## Problem statement
Output all entries precisely.

[Data items]
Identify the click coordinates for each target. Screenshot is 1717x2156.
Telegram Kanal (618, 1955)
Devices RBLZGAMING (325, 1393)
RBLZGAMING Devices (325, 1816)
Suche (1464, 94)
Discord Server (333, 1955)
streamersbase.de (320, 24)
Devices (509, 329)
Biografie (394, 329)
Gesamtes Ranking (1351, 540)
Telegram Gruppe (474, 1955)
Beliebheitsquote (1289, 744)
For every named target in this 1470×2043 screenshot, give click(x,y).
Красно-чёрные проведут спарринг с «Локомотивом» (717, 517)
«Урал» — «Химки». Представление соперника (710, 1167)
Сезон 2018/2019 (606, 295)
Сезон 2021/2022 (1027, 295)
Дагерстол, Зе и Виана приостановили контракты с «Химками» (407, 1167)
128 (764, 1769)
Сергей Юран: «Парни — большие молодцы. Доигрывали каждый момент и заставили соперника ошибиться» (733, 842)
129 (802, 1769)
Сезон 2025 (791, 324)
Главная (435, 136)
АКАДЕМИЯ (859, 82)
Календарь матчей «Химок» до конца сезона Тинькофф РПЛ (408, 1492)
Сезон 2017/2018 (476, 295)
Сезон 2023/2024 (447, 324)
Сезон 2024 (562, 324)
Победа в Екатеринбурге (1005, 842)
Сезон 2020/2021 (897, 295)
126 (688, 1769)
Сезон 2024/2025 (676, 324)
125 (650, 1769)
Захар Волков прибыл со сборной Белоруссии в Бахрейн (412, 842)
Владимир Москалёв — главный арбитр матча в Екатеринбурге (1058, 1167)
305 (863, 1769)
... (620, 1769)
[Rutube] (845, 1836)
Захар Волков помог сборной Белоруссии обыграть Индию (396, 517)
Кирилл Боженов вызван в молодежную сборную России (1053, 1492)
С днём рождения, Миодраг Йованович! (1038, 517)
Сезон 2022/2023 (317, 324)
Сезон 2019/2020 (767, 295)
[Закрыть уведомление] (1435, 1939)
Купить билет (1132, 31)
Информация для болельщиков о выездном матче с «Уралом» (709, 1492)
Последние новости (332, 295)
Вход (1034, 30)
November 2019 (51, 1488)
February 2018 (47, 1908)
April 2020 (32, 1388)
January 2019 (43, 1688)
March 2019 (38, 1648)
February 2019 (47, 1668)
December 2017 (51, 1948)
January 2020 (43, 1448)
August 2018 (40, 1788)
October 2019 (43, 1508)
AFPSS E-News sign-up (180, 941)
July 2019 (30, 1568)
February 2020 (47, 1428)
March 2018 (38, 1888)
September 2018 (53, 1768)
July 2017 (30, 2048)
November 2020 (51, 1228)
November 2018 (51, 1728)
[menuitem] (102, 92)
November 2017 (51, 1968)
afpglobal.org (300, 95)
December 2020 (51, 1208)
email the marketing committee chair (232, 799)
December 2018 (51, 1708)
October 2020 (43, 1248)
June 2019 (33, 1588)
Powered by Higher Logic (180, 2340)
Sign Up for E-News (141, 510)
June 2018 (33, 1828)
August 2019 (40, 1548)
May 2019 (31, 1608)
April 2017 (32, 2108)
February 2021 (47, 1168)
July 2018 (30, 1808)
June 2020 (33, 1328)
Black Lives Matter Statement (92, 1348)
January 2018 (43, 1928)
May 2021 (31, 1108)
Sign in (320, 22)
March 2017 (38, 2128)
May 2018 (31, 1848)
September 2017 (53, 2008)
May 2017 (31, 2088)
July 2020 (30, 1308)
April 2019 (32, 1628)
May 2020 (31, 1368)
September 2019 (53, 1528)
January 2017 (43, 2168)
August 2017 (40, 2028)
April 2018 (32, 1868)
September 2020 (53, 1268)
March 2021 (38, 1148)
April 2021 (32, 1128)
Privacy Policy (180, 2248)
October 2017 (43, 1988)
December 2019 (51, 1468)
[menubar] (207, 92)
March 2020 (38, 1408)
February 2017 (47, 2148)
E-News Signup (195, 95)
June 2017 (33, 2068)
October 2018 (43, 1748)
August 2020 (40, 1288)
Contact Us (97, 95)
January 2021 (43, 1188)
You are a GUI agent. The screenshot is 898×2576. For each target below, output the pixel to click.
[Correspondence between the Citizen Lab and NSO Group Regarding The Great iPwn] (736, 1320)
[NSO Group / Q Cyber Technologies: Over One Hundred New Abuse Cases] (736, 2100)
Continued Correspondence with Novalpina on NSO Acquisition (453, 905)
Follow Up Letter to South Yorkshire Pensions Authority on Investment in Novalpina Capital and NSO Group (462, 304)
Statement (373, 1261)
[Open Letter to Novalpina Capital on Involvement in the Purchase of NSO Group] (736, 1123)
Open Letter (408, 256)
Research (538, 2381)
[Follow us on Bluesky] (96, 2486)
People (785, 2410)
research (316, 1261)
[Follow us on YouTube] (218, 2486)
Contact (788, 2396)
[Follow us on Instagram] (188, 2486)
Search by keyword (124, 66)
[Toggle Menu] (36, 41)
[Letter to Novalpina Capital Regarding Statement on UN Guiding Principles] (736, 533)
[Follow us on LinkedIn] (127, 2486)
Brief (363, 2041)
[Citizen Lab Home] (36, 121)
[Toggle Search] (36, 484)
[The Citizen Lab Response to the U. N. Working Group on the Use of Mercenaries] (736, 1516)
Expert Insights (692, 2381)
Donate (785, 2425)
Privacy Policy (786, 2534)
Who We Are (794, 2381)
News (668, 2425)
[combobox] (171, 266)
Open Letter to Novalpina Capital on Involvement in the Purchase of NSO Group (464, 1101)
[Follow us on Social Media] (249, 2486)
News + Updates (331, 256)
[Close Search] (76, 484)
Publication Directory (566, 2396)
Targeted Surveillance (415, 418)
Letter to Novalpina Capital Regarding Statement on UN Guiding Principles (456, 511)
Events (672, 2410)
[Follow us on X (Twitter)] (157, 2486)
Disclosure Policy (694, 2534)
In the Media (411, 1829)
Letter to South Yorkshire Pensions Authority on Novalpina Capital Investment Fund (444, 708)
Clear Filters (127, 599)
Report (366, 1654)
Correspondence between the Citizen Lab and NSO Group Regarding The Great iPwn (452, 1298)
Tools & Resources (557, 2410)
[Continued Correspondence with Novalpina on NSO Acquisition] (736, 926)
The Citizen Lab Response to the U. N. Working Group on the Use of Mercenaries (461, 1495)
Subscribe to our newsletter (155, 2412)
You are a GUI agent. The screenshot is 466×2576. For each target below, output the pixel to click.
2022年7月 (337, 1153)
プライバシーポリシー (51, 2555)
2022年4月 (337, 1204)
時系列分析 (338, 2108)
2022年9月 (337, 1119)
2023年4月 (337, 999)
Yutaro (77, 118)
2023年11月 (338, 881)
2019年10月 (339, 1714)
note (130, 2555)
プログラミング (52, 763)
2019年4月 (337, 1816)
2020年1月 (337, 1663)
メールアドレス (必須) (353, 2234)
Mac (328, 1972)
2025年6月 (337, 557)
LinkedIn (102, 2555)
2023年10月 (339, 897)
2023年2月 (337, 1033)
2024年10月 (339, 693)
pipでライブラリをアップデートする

## Answer below
Identify the click coordinates for each target. Screenshot is 1717x2156.
Telegram Kanal (618, 1955)
Devices RBLZGAMING (325, 1393)
RBLZGAMING Devices (325, 1816)
Suche (1464, 94)
Discord Server (333, 1955)
streamersbase.de (320, 24)
Devices (509, 329)
Biografie (394, 329)
Gesamtes Ranking (1351, 540)
Telegram Gruppe (474, 1955)
Beliebheitsquote (1289, 744)
For every named target in this 1470×2043 screenshot, give click(x,y).
Красно-чёрные проведут спарринг с «Локомотивом» (717, 517)
«Урал» — «Химки». Представление соперника (710, 1167)
Сезон 2018/2019 (606, 295)
Сезон 2021/2022 (1027, 295)
Дагерстол, Зе и Виана приостановили контракты с «Химками» (407, 1167)
128 (764, 1769)
Сергей Юран: «Парни — большие молодцы. Доигрывали каждый момент и заставили соперника ошибиться» (733, 842)
129 (802, 1769)
Сезон 2025 (791, 324)
Главная (435, 136)
АКАДЕМИЯ (859, 82)
Календарь матчей «Химок» до конца сезона Тинькофф РПЛ (408, 1492)
Сезон 2017/2018 (476, 295)
Сезон 2023/2024 (447, 324)
Сезон 2024 (562, 324)
Победа в Екатеринбурге (1005, 842)
Сезон 2020/2021 (897, 295)
126 (688, 1769)
Сезон 2024/2025 (676, 324)
125 (650, 1769)
Захар Волков прибыл со сборной Белоруссии в Бахрейн (412, 842)
Владимир Москалёв — главный арбитр матча в Екатеринбурге (1058, 1167)
305 (863, 1769)
... (620, 1769)
[Rutube] (845, 1836)
Захар Волков помог сборной Белоруссии обыграть Индию (396, 517)
Кирилл Боженов вызван в молодежную сборную России (1053, 1492)
С днём рождения, Миодраг Йованович! (1038, 517)
Сезон 2022/2023 (317, 324)
Сезон 2019/2020 (767, 295)
[Закрыть уведомление] (1435, 1939)
Купить билет (1132, 31)
Информация для болельщиков о выездном матче с «Уралом» (709, 1492)
Последние новости (332, 295)
Вход (1034, 30)
November 2019 (51, 1488)
February 2018 (47, 1908)
April 2020 (32, 1388)
January 2019 (43, 1688)
March 2019 (38, 1648)
February 2019 (47, 1668)
December 2017 (51, 1948)
January 2020 (43, 1448)
August 2018 (40, 1788)
October 2019 (43, 1508)
AFPSS E-News sign-up (180, 941)
July 2019 (30, 1568)
February 2020 (47, 1428)
March 2018 (38, 1888)
September 2018 (53, 1768)
July 2017 (30, 2048)
November 2020 (51, 1228)
November 2018 (51, 1728)
[menuitem] (102, 92)
November 2017 (51, 1968)
afpglobal.org (300, 95)
December 2020 (51, 1208)
email the marketing committee chair (232, 799)
December 2018 (51, 1708)
October 2020 (43, 1248)
June 2019 (33, 1588)
Powered by Higher Logic (180, 2340)
Sign Up for E-News (141, 510)
June 2018 (33, 1828)
August 2019 (40, 1548)
May 2019 (31, 1608)
April 2017 (32, 2108)
February 2021 (47, 1168)
July 2018 (30, 1808)
June 2020 (33, 1328)
Black Lives Matter Statement (92, 1348)
January 2018 (43, 1928)
May 2021 (31, 1108)
Sign in (320, 22)
March 2017 (38, 2128)
May 2018 (31, 1848)
September 2017 (53, 2008)
May 2017 (31, 2088)
July 2020 (30, 1308)
April 2019 (32, 1628)
May 2020 (31, 1368)
September 2019 (53, 1528)
January 2017 (43, 2168)
August 2017 (40, 2028)
April 2018 (32, 1868)
September 2020 (53, 1268)
March 2021 (38, 1148)
April 2021 (32, 1128)
Privacy Policy (180, 2248)
October 2017 (43, 1988)
December 2019 (51, 1468)
[menubar] (207, 92)
March 2020 (38, 1408)
February 2017 (47, 2148)
E-News Signup (195, 95)
June 2017 (33, 2068)
October 2018 (43, 1748)
August 2020 (40, 1288)
Contact Us (97, 95)
January 2021 (43, 1188)
You are a GUI agent. The screenshot is 898×2576. For each target below, output the pixel to click.
[Correspondence between the Citizen Lab and NSO Group Regarding The Great iPwn] (736, 1320)
[NSO Group / Q Cyber Technologies: Over One Hundred New Abuse Cases] (736, 2100)
Continued Correspondence with Novalpina on NSO Acquisition (453, 905)
Follow Up Letter to South Yorkshire Pensions Authority on Investment in Novalpina Capital and NSO Group (462, 304)
Statement (373, 1261)
[Open Letter to Novalpina Capital on Involvement in the Purchase of NSO Group] (736, 1123)
Open Letter (408, 256)
Research (538, 2381)
[Follow us on Bluesky] (96, 2486)
People (785, 2410)
research (316, 1261)
[Follow us on YouTube] (218, 2486)
Contact (788, 2396)
[Follow us on Instagram] (188, 2486)
Search by keyword (124, 66)
[Toggle Menu] (36, 41)
[Letter to Novalpina Capital Regarding Statement on UN Guiding Principles] (736, 533)
[Follow us on LinkedIn] (127, 2486)
Brief (363, 2041)
[Citizen Lab Home] (36, 121)
[Toggle Search] (36, 484)
[The Citizen Lab Response to the U. N. Working Group on the Use of Mercenaries] (736, 1516)
Expert Insights (692, 2381)
Donate (785, 2425)
Privacy Policy (786, 2534)
Who We Are (794, 2381)
News (668, 2425)
[combobox] (171, 266)
Open Letter to Novalpina Capital on Involvement in the Purchase of NSO Group (464, 1101)
[Follow us on Social Media] (249, 2486)
News + Updates (331, 256)
[Close Search] (76, 484)
Publication Directory (566, 2396)
Targeted Surveillance (415, 418)
Letter to Novalpina Capital Regarding Statement on UN Guiding Principles (456, 511)
Events (672, 2410)
[Follow us on X (Twitter)] (157, 2486)
Disclosure Policy (694, 2534)
In the Media (411, 1829)
Letter to South Yorkshire Pensions Authority on Novalpina Capital Investment Fund (444, 708)
Clear Filters (127, 599)
Report (366, 1654)
Correspondence between the Citizen Lab and NSO Group Regarding The Great iPwn (452, 1298)
Tools & Resources (557, 2410)
[Continued Correspondence with Novalpina on NSO Acquisition] (736, 926)
The Citizen Lab Response to the U. N. Working Group on the Use of Mercenaries (461, 1495)
Subscribe to our newsletter (155, 2412)
You are a GUI agent. The screenshot is 466×2576. For each target below, output the pixel to click.
2022年7月 (337, 1153)
プライバシーポリシー (51, 2555)
2022年4月 (337, 1204)
時系列分析 (338, 2108)
2022年9月 (337, 1119)
2023年4月 (337, 999)
Yutaro (77, 118)
2023年11月 (338, 881)
2019年10月 (339, 1714)
note (130, 2555)
プログラミング (52, 763)
2019年4月 (337, 1816)
2020年1月 (337, 1663)
メールアドレス (必須) (353, 2234)
Mac (328, 1972)
2025年6月 (337, 557)
LinkedIn (102, 2555)
2023年10月 (339, 897)
2023年2月 (337, 1033)
2024年10月 (339, 693)
pipでライブラリをアップデートする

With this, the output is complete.